ADB President Nakao warns of multiplicity of tax rates in GST

The multiplicity of rates would be a challenge for the taxmen as well as the businesses.

The Dollar Business Bureau

Terming the rollout of GST as an important achievement, Asian Development Bank President, Takehiko Nakao, who was on a 3-day visit to India termed the roll-out of the GST as an important achievement for this government. But added that this achievement is not without its flaws.

He was appreciative of the government’s determination to push forward with reforms, but wanted the government to put more energy into ‘labour’, ‘land acquisition laws’ and FDI so that Indian economy can grow faster than that of China’s. 

Speaking to the media about his views on the rollout of the GST he said, ‘it is difficult to gauge the impact of GST on the economy until it is implemented but the best thing about it is that it would integrate the Indian economy into a single market.’ 

Linking the GST challenges to the experiences in Japan when a new tax was introduced he said, “There are many different views about GST because of so many tax rates, for instance. So its application is a very important challenge. From my experiences in Japan, when we introduce a new tax, especially such an advanced instrument of taxation like GST, sometimes businesses have to think about pricing based on the new tax burden.” 
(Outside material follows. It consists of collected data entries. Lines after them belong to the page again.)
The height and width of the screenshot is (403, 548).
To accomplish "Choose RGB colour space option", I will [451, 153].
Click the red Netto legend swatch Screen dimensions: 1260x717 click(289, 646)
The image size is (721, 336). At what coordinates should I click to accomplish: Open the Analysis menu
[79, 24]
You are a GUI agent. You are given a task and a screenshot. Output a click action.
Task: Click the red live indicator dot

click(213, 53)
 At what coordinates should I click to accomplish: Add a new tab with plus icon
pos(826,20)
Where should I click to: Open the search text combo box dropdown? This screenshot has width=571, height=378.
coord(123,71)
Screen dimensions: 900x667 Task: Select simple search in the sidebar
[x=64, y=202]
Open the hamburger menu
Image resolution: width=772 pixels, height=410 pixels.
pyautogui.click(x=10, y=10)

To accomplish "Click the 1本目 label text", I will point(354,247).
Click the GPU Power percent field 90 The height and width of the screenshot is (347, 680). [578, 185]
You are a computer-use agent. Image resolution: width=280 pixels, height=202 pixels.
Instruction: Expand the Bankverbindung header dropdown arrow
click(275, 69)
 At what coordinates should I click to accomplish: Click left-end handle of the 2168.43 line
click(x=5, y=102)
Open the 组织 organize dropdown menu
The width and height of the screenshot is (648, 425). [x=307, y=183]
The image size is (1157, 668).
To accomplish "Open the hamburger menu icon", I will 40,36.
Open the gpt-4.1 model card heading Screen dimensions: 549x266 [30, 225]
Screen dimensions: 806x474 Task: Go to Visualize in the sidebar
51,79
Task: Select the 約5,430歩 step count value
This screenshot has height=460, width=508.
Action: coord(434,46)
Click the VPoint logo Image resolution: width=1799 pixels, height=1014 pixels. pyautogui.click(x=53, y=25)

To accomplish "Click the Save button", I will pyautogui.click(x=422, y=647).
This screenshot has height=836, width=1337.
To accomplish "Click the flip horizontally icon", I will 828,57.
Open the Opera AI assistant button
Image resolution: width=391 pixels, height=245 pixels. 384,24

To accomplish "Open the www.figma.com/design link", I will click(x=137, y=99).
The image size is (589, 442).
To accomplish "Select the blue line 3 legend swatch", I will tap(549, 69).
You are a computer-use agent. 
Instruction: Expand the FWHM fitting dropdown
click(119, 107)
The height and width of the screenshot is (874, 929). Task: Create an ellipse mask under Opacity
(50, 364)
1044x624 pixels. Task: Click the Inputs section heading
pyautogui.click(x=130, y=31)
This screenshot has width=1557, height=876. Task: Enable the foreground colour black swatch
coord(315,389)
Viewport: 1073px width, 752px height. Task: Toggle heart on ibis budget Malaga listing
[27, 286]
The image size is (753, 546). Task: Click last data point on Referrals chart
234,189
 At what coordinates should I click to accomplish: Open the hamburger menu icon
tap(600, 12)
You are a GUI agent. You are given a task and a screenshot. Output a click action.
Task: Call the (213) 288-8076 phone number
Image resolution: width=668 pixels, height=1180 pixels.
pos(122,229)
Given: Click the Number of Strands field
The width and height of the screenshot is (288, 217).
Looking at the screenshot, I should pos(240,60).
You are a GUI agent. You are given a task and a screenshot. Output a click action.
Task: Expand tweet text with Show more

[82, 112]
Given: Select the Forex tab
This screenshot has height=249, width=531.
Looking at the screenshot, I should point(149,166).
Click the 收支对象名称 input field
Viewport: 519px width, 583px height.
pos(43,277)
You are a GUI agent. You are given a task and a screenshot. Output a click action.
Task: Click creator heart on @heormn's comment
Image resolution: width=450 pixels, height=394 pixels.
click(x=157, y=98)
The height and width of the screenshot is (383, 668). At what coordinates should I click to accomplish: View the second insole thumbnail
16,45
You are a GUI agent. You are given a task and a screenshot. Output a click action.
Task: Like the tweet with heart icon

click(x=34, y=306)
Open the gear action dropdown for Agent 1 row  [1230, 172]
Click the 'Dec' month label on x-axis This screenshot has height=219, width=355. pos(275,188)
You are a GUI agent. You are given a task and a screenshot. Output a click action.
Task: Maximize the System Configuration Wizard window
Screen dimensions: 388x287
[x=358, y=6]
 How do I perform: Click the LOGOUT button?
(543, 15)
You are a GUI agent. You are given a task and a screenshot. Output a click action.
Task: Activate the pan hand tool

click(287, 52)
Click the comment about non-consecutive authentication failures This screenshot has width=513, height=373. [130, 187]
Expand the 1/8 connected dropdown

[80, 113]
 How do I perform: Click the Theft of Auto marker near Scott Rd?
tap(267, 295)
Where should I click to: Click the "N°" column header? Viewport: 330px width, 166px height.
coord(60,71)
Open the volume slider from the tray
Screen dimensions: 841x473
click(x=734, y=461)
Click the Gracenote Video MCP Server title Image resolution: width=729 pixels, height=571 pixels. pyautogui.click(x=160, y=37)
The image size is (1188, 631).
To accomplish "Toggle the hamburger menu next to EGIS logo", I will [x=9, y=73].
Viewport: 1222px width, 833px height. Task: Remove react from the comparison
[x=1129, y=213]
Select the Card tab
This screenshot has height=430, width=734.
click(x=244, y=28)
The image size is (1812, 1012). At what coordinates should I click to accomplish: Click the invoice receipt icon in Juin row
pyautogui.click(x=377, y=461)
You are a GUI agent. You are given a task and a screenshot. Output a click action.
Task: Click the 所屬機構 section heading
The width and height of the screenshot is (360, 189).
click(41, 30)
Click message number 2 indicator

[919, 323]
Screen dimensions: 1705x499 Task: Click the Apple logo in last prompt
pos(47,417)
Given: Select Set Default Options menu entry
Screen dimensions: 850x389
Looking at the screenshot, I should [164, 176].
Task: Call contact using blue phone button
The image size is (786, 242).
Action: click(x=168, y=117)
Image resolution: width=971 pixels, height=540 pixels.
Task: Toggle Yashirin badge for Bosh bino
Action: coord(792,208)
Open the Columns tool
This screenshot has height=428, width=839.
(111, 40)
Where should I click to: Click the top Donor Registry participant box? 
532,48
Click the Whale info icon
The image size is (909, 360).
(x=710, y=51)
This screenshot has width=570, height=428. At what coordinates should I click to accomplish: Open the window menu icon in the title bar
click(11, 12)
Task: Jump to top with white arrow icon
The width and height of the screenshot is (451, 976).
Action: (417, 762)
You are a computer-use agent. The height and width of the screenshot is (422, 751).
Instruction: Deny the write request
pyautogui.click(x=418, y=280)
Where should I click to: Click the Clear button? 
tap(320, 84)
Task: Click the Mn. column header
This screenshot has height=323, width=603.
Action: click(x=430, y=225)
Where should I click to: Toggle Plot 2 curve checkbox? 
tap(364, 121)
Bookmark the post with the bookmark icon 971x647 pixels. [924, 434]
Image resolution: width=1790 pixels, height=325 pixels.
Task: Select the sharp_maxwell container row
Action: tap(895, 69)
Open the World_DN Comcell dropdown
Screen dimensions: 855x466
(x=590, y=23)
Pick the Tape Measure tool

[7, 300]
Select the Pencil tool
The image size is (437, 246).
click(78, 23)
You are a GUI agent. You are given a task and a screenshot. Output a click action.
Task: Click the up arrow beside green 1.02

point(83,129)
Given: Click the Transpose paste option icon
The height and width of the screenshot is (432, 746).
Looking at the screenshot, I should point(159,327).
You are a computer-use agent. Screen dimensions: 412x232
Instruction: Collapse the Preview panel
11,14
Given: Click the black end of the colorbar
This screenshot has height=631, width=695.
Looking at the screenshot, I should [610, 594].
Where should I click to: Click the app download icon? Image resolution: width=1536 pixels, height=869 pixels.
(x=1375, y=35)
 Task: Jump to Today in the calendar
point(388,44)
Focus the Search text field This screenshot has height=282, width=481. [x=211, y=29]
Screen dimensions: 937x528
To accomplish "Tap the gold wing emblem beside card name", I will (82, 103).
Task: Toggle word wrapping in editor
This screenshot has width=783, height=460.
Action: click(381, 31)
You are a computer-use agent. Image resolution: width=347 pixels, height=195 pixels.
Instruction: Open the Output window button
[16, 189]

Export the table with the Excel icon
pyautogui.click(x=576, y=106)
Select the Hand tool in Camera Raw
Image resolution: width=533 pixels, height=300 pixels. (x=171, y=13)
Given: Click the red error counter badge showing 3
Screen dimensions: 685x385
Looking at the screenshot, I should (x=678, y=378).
But then every new tax is appreciated if its pricing strategy is effective. It would be a critical challenge for businesses to maximise their profits in the GST era he cautioned.

“Some businesses can enjoy a reduction of tax burden from the previous multiple taxes to the GST, but there are also services or other businesses which would have a more tax burden. So how businesses can adjust to the new tax arrangement by pricing is one big issue. If they cannot shift the tax burden properly, they must reduce their profit,” he explained. 

Referring to the multiplicity of rates he said this would be a challenge for the taxmen as well as the businesses.

There are taxes for input credits and output, but with the varied number of tax rates, the challenge would be to know how to apply different rates to different commodities and services, which could be gargantuan in proportions. 

He also pointed out the clear transition between the Centre and the States in the dual tax structure wherein enforcement could turn out to be problematic as both the Centre and the States would be levying taxes. 

Committing to raise the bank’s financing to India’s projects to a range of $3-$4 bn each year beginning from 2018 till 2022, he said the Indian government should take advantage of the young working population by inviting more investment from within and from the outside countries.